Problem description -
Since only a count is wanted, work out how many lines in the material below contain the word "Expand" and return that number.

Source records -
= Beginning of Section =
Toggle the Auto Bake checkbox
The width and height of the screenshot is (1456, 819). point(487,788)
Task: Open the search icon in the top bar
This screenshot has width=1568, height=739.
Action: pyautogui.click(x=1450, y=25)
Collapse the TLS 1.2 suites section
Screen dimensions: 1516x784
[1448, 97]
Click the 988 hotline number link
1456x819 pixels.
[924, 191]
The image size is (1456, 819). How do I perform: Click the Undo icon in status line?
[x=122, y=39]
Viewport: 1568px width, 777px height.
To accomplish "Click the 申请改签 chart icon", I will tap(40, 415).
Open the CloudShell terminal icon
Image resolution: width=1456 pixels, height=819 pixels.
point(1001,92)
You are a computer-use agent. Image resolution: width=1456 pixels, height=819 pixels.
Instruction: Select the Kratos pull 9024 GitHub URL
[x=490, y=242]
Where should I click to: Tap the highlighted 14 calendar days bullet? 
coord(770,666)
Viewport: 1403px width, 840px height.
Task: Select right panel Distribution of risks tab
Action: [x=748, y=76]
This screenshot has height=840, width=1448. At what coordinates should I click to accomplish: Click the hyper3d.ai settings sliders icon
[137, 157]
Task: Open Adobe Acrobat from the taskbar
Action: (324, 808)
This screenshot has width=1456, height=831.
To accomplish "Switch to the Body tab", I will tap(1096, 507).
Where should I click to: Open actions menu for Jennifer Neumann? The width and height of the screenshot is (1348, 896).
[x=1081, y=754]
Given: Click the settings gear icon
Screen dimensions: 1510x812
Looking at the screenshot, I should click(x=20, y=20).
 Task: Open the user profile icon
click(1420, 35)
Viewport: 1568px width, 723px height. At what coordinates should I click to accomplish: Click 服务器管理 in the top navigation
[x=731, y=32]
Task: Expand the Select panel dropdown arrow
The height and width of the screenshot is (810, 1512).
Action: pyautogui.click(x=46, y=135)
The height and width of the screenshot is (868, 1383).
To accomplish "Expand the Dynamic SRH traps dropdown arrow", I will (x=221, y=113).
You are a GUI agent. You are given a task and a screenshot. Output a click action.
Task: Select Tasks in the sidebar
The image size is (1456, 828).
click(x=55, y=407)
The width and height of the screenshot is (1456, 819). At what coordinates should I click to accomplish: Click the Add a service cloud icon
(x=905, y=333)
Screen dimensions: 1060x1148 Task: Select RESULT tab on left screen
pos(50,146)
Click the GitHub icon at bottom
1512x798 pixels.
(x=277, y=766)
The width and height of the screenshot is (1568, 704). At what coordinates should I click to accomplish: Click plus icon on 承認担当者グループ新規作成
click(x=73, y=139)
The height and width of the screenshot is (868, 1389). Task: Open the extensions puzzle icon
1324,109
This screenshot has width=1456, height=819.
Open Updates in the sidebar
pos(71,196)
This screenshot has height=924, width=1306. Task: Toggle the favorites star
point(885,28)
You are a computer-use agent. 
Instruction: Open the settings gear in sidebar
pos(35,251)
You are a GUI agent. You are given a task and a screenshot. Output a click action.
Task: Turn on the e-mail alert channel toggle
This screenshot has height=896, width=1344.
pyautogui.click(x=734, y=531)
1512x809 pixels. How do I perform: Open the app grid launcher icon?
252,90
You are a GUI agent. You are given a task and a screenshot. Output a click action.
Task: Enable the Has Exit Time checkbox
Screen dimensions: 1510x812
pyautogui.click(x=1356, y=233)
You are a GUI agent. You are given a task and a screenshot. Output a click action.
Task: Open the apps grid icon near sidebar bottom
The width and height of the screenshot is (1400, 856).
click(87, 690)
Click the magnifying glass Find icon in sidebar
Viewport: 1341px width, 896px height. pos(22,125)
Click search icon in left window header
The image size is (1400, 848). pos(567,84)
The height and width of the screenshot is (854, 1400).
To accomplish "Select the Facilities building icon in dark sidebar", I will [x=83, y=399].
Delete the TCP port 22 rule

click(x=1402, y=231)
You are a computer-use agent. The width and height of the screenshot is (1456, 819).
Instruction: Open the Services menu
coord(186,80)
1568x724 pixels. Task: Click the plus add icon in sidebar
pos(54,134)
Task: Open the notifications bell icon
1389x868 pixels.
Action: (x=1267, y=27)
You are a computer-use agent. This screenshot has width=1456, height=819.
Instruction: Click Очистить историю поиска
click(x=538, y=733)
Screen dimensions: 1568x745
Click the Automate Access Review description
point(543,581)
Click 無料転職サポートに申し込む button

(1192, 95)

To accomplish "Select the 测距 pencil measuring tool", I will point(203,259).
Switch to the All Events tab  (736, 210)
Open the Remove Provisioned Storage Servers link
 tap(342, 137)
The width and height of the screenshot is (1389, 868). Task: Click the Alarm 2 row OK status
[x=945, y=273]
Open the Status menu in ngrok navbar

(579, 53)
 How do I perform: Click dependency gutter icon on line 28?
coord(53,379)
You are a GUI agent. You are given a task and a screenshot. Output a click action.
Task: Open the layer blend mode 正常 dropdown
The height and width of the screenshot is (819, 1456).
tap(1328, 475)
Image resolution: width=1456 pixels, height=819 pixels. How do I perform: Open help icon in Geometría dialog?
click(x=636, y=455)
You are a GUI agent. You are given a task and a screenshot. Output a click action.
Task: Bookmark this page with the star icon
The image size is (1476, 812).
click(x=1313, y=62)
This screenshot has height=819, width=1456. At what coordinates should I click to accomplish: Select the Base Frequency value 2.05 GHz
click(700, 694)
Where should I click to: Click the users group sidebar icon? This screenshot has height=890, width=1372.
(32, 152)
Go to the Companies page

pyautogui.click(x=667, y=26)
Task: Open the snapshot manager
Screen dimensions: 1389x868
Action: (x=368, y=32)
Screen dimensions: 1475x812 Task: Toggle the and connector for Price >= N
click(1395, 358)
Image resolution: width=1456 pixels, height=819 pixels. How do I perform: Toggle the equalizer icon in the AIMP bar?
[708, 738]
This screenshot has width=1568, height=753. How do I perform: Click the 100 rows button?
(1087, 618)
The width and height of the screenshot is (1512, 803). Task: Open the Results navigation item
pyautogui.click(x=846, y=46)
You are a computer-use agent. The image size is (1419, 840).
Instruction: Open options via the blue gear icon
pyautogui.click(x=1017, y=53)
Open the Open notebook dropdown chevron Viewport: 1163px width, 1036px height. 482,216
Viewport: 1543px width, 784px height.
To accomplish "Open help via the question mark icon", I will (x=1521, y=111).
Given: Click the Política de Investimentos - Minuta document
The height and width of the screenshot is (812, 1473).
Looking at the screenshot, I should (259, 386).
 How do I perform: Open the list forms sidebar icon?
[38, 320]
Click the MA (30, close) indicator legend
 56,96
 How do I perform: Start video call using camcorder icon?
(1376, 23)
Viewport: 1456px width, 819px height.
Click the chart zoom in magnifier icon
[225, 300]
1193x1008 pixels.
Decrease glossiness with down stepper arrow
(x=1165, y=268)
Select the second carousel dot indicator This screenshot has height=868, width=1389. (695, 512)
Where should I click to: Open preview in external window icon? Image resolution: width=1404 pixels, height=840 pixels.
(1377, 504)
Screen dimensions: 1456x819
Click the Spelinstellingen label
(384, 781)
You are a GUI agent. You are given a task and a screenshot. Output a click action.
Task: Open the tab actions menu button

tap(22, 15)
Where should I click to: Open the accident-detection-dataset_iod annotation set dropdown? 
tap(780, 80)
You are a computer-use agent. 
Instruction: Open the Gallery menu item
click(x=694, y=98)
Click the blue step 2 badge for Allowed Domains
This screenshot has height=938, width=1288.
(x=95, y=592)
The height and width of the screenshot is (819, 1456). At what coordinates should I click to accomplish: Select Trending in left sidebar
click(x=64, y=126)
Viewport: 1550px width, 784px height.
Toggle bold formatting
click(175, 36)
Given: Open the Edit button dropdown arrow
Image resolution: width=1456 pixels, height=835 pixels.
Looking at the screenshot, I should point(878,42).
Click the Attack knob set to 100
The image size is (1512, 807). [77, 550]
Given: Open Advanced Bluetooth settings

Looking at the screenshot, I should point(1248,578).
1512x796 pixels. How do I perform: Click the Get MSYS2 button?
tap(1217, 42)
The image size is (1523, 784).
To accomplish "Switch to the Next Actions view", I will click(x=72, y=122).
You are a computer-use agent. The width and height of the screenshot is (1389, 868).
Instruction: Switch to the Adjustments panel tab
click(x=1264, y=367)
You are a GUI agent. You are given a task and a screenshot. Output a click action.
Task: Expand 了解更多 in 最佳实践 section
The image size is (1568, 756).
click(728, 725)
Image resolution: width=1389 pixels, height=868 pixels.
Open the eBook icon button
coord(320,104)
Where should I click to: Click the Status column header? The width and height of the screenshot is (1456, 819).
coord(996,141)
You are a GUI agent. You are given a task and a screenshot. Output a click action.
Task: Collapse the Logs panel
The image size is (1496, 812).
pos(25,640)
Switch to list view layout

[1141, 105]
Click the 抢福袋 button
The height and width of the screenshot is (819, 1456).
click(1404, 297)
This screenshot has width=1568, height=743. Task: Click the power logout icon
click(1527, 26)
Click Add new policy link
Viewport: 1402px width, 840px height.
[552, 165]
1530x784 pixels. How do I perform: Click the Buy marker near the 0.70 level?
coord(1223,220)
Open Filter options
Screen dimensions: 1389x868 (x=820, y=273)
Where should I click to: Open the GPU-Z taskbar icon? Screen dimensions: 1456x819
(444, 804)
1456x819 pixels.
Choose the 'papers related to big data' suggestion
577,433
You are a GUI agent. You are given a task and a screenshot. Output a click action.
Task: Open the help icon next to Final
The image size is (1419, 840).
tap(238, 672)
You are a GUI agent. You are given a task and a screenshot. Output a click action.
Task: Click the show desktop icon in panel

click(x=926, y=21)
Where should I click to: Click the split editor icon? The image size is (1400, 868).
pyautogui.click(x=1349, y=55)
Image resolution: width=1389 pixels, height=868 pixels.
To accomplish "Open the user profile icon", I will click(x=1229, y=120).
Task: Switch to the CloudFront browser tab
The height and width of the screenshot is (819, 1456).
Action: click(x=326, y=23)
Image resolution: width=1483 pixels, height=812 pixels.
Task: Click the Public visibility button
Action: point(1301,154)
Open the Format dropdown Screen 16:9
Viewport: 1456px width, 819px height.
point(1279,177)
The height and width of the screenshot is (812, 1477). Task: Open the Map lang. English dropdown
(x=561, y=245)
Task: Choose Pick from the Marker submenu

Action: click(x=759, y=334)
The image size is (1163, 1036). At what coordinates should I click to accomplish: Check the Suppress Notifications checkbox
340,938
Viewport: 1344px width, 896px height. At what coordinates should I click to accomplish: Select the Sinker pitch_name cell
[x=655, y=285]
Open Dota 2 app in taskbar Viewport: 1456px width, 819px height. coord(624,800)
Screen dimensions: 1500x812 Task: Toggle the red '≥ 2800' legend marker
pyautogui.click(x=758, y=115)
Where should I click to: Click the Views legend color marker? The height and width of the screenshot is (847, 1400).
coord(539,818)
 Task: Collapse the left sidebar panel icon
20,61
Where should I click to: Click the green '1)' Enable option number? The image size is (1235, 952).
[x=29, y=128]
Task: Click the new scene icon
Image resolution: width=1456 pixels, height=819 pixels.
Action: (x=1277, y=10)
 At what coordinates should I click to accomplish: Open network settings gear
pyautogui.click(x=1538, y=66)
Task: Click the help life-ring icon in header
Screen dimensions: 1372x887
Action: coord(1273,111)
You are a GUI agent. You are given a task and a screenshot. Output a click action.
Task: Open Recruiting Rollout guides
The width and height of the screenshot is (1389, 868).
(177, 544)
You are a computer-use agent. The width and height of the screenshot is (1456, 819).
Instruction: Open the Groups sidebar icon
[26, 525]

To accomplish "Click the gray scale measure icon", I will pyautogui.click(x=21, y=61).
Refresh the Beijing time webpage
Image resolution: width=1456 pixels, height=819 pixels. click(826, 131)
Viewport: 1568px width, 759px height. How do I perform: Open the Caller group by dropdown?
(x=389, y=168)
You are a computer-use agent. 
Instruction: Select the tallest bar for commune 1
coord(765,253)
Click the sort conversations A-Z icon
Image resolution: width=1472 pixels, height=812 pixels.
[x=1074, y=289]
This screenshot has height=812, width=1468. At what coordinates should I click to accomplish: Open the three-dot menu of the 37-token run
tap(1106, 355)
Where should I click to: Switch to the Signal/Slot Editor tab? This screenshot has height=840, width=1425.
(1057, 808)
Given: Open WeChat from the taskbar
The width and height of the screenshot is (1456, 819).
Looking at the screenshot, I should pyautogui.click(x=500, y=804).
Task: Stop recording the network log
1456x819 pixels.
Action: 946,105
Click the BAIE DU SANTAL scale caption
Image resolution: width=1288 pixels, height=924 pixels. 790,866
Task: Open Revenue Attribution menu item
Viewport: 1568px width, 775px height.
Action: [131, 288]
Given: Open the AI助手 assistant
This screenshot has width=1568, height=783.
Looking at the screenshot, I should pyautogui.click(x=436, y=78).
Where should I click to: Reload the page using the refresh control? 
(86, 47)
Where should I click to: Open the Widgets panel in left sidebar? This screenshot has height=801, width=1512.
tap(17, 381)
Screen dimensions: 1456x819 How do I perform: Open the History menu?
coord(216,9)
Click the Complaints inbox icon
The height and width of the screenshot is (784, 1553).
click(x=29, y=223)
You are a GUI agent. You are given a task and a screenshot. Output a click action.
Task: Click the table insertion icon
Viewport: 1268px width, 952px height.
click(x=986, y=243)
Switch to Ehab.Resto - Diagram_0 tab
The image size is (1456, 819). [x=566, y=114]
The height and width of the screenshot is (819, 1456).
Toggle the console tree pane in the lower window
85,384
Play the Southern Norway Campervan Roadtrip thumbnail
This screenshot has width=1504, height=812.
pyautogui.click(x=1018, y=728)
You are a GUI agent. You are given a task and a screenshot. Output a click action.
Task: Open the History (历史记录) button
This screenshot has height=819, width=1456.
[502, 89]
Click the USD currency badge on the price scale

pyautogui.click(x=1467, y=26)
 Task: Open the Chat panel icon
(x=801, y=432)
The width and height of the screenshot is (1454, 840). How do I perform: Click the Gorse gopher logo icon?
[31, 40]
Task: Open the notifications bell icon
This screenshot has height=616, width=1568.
= End of Section =
Reply -
3